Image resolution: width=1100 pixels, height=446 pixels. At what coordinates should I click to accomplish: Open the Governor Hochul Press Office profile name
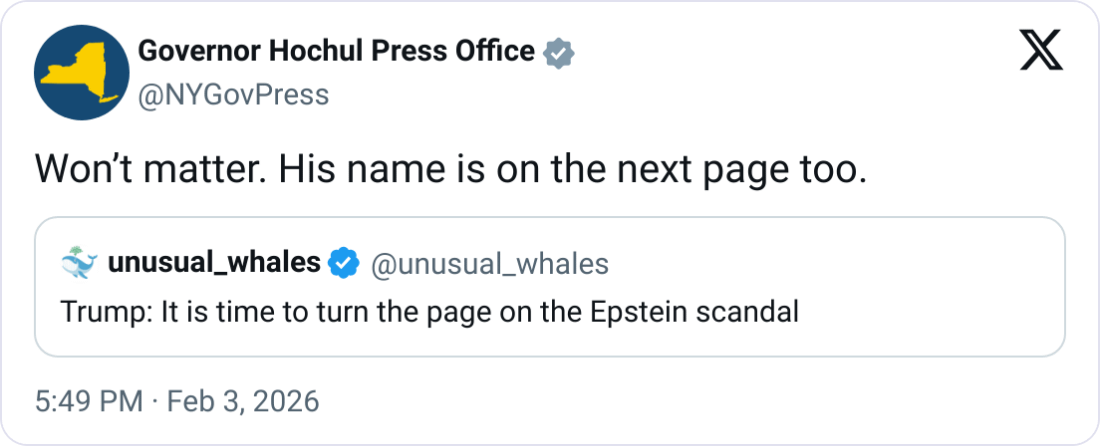[x=335, y=52]
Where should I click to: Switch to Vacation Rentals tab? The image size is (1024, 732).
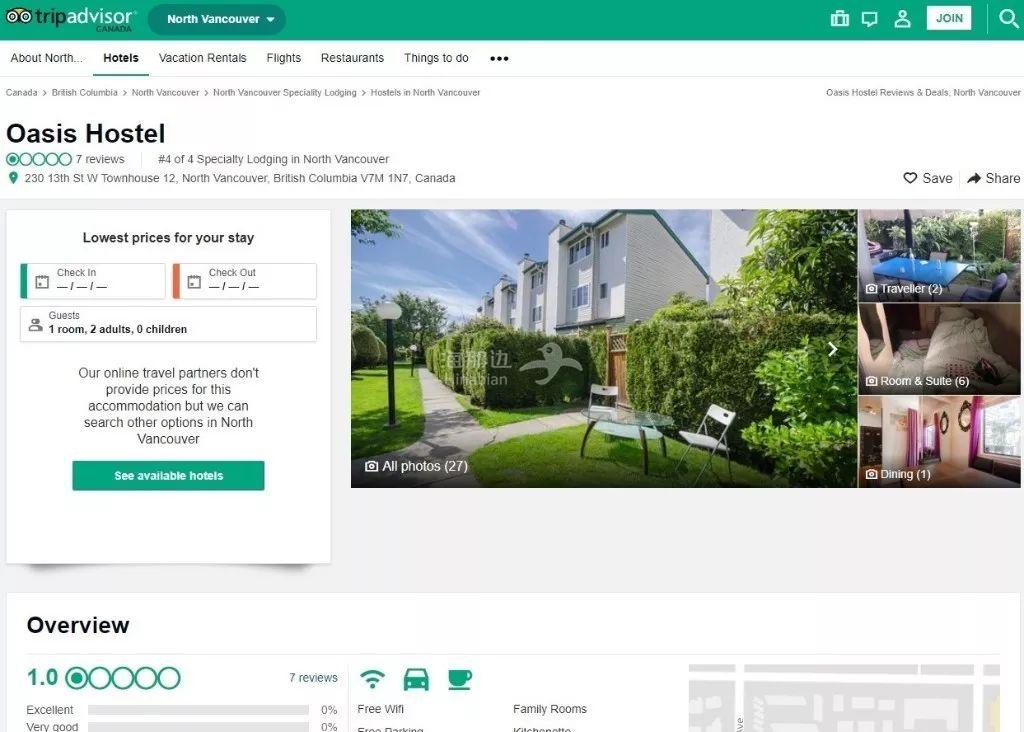(202, 58)
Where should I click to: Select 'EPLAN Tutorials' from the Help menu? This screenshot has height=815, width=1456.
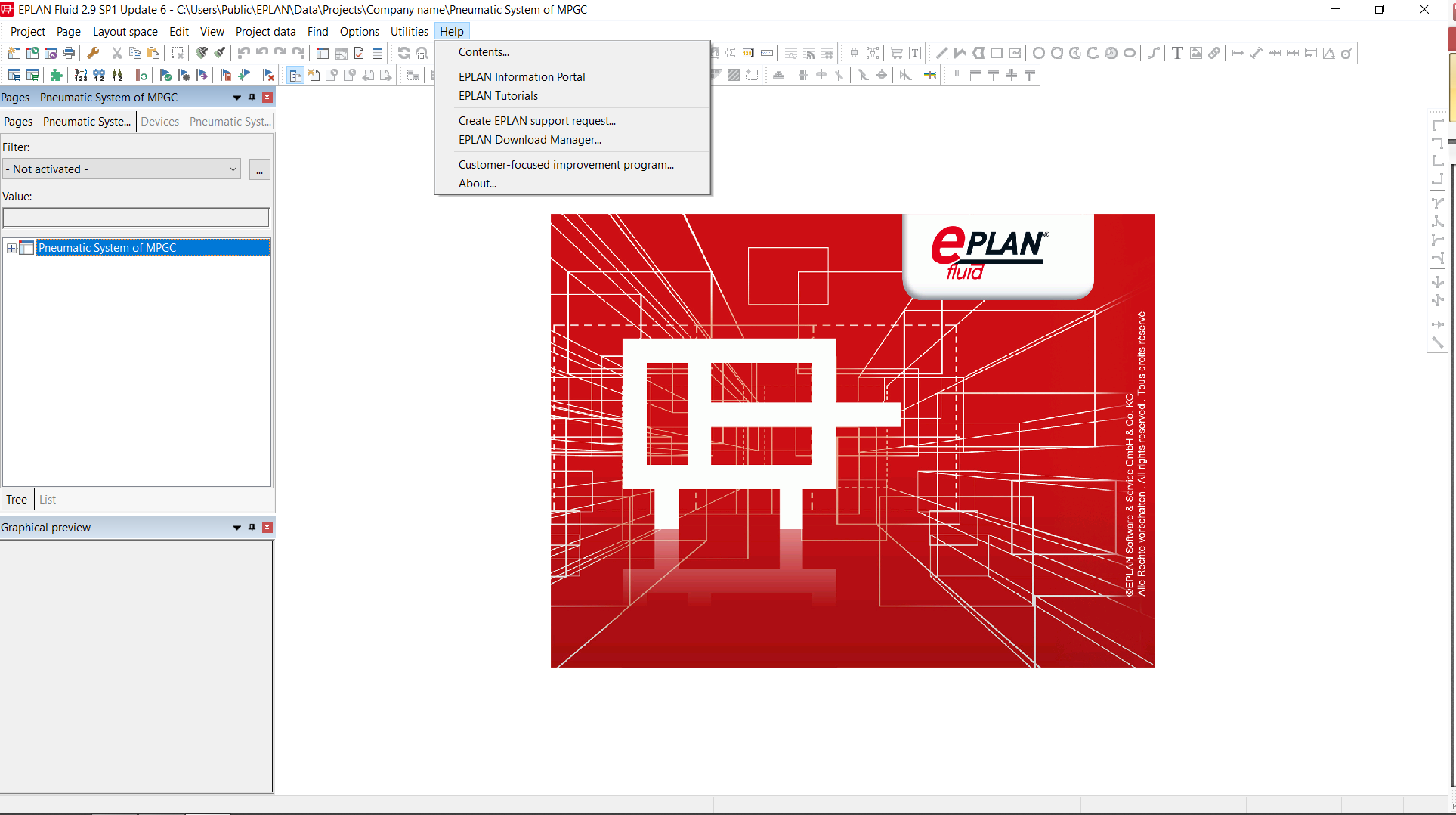(x=498, y=96)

****************************************

### YOUR ASSIGNMENT
Should a record include a picture, drop the picture and write out the remainder exactly.

### RESULT OF THIS EXERCISE
Image resolution: width=1100 pixels, height=446 pixels. At what coordinates should I click to accomplish: Open the Governor Hochul Press Office profile name
[x=335, y=52]
Where should I click to: Switch to Vacation Rentals tab? The image size is (1024, 732).
(202, 58)
Where should I click to: Select 'EPLAN Tutorials' from the Help menu? This screenshot has height=815, width=1456.
(x=498, y=96)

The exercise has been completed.